----- Source information -----
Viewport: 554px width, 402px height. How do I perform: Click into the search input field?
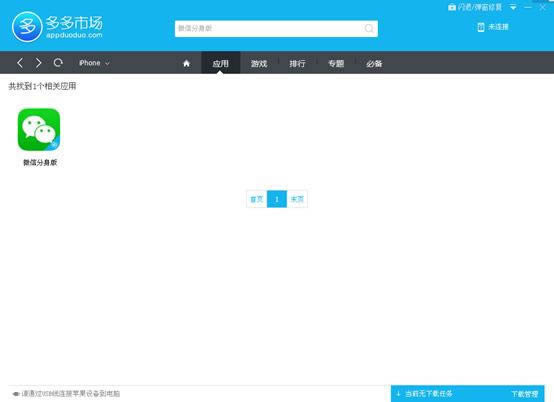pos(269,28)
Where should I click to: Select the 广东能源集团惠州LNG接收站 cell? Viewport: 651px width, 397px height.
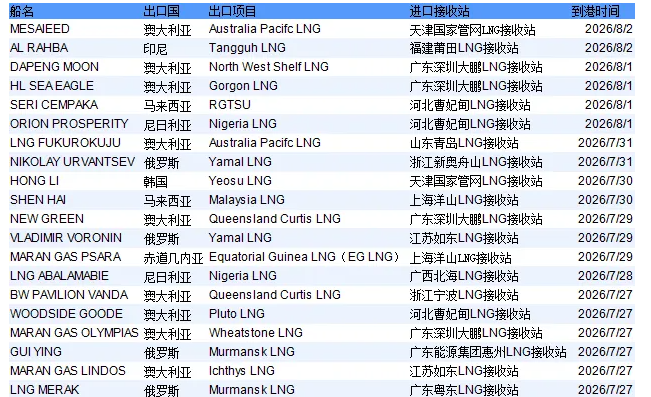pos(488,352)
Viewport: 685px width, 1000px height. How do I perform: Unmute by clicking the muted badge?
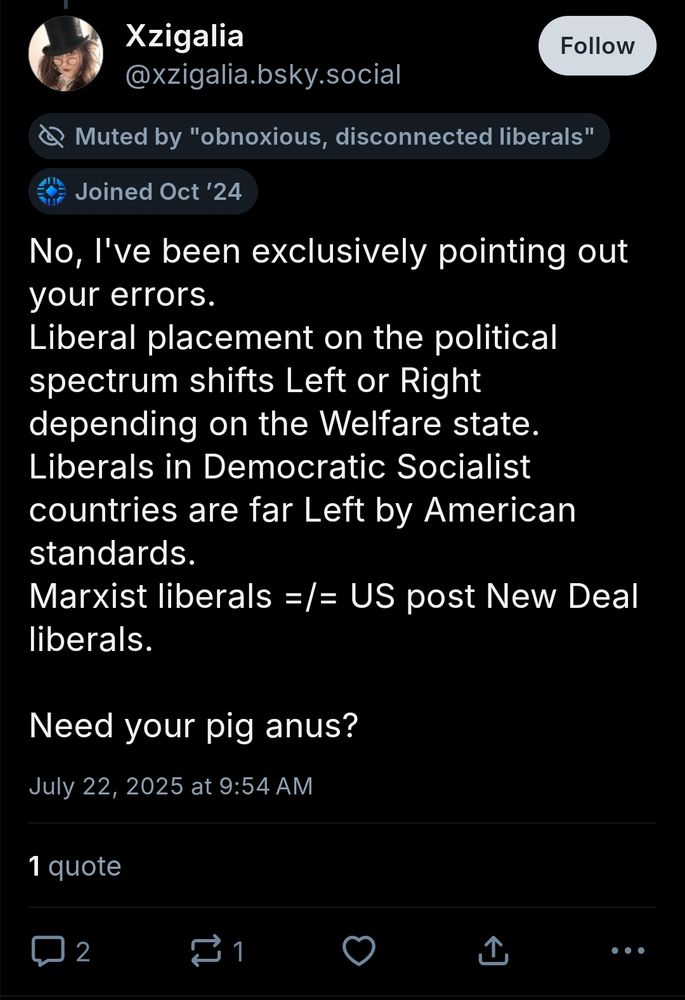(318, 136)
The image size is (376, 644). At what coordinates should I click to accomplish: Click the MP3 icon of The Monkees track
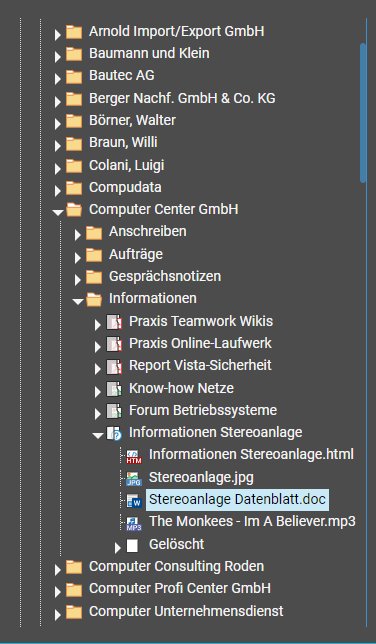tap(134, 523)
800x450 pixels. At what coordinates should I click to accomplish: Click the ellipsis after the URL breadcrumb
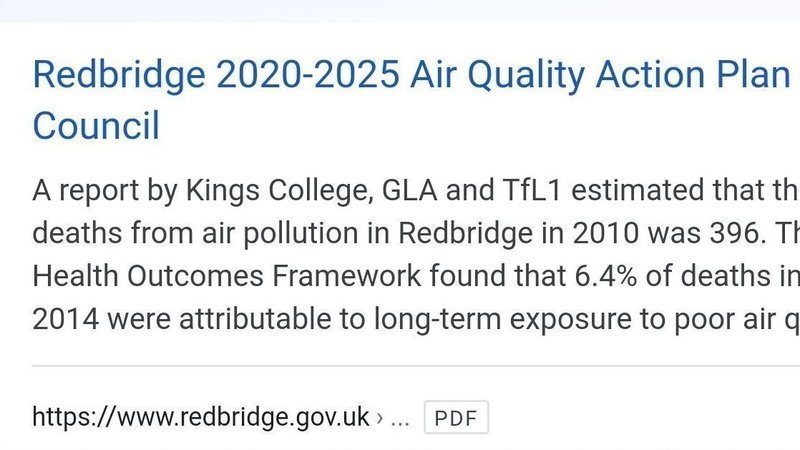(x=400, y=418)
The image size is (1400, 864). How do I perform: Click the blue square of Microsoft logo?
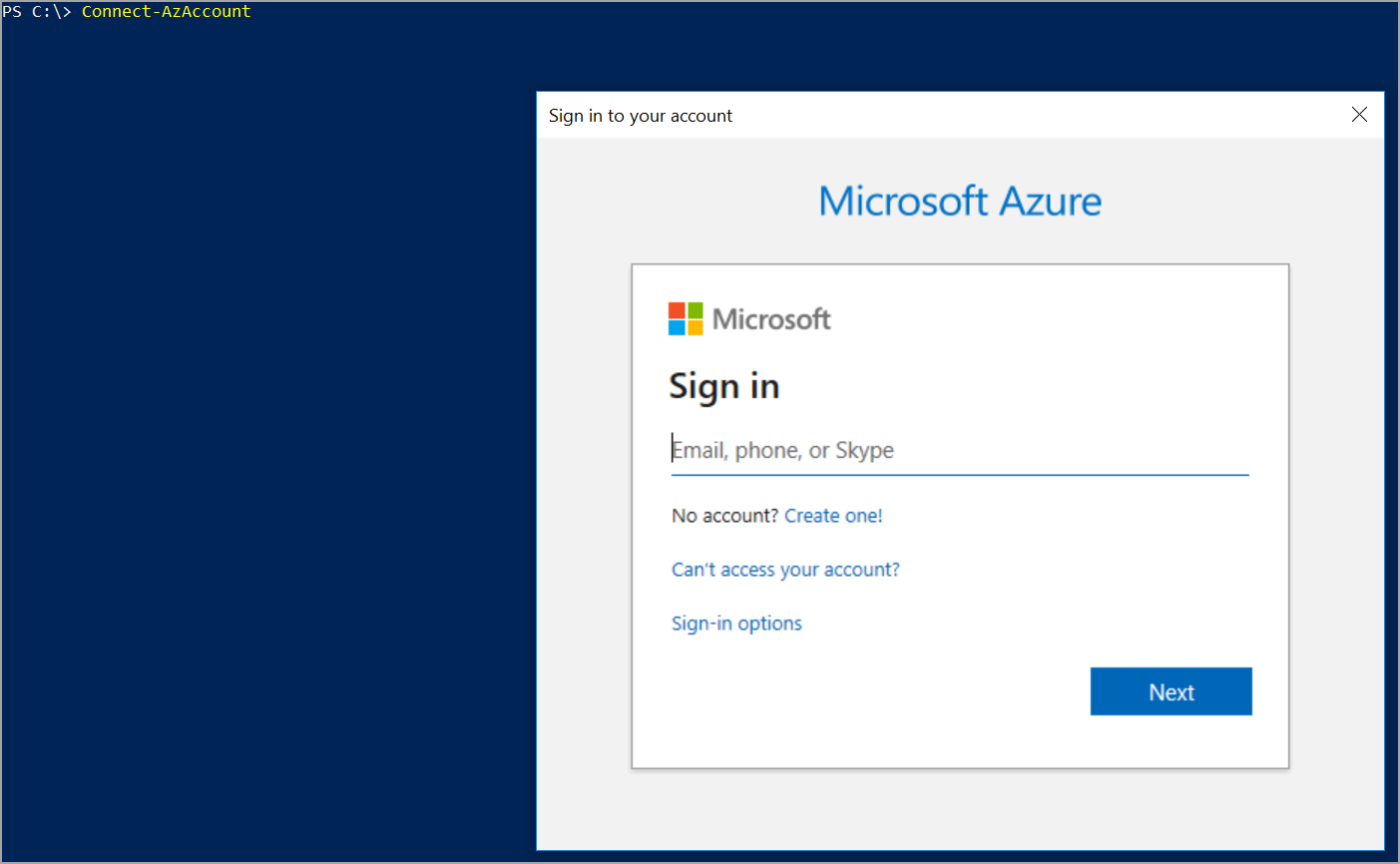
-----
----- Source information -----
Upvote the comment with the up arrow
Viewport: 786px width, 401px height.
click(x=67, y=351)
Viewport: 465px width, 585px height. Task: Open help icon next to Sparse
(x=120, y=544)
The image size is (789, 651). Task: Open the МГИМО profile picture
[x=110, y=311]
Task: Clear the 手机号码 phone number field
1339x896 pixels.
-----
----- Source information -----
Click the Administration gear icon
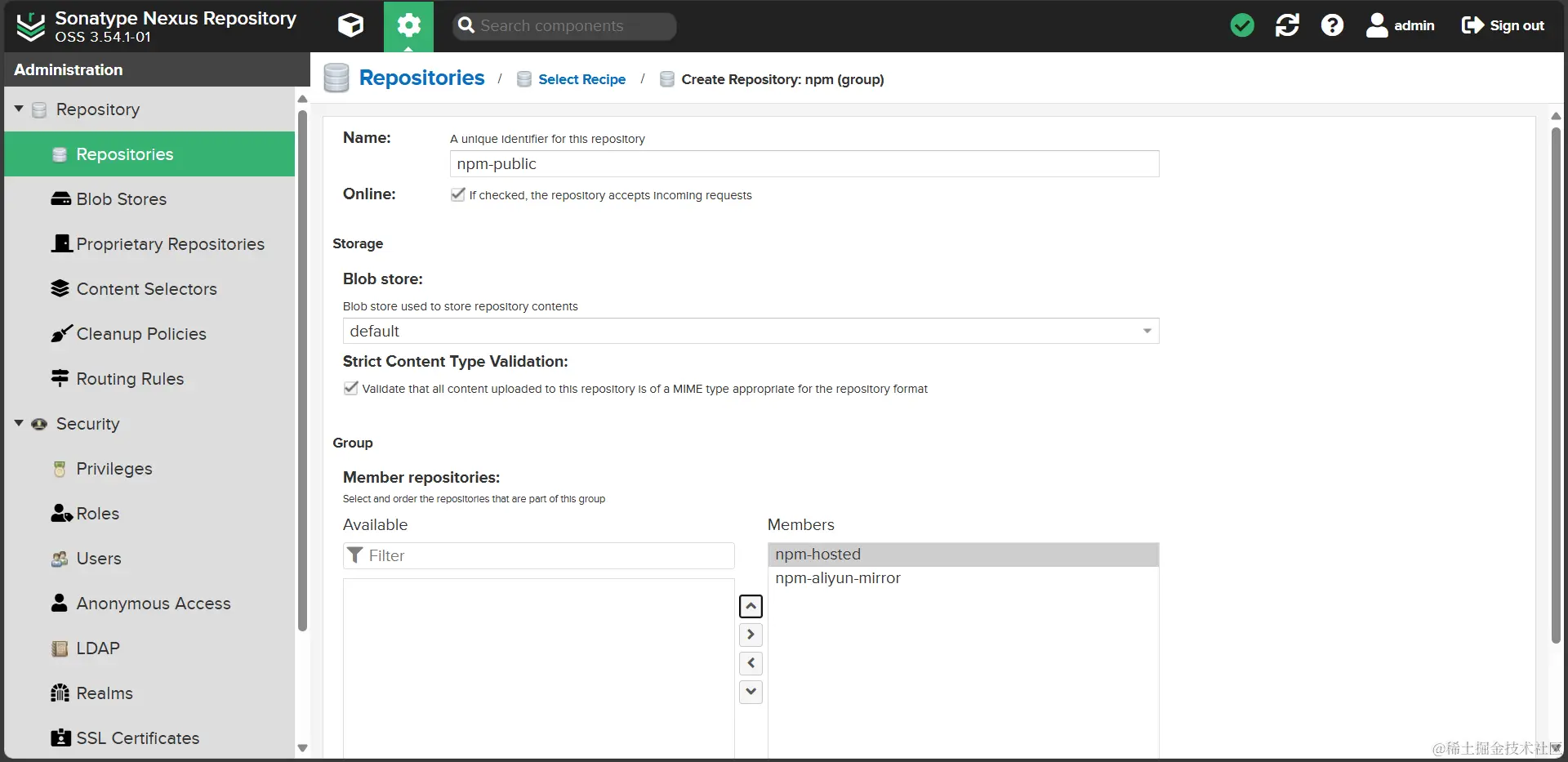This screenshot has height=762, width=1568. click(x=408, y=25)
-----
**Work request:**
Reproduce, exactly as they stand in the data above, the lines from the one that holds "Upvote the comment with the up arrow" to the one that holds "1339x896 pixels.", inclusive.

**Result of this exercise:**
Upvote the comment with the up arrow
Viewport: 786px width, 401px height.
click(x=67, y=351)
Viewport: 465px width, 585px height. Task: Open help icon next to Sparse
(x=120, y=544)
The image size is (789, 651). Task: Open the МГИМО profile picture
[x=110, y=311]
Task: Clear the 手机号码 phone number field
1339x896 pixels.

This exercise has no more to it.